---- Source material

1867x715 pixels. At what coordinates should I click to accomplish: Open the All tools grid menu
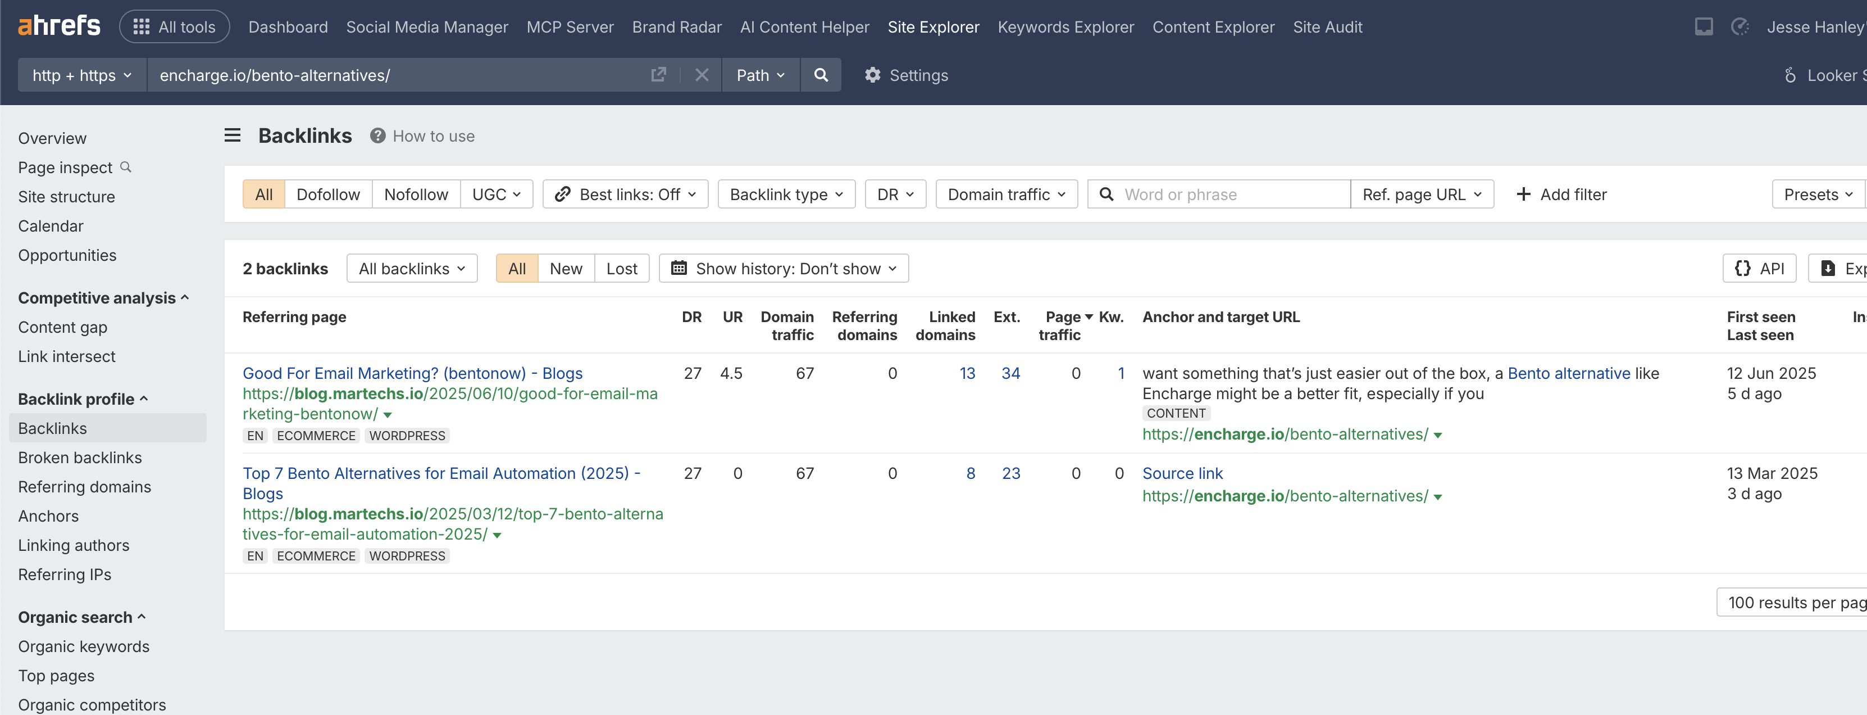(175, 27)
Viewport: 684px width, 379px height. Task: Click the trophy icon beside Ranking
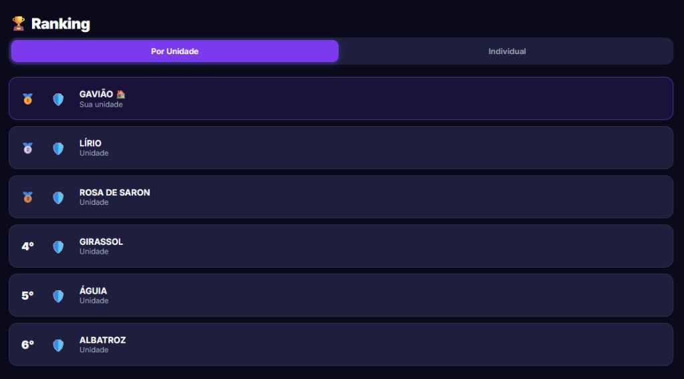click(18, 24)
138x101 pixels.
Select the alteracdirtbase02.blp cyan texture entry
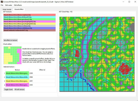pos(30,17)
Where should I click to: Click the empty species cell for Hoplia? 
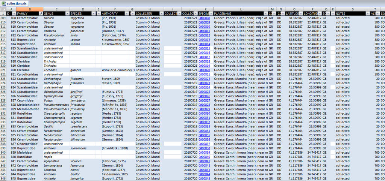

--------

The exercise: Please rewrite all of the material above, substituting "px" for every "pixels" and changing nothing else. Leave the pictures out.

Solution for this problem:
1867x715 px. At what coordinates should I click to accomplish: Open the All tools grid menu
(175, 27)
Viewport: 684px width, 379px height. Task: Click the trophy icon beside Ranking
click(18, 24)
138x101 px.
Select the alteracdirtbase02.blp cyan texture entry
pos(30,17)
Where should I click to: Click the empty species cell for Hoplia? 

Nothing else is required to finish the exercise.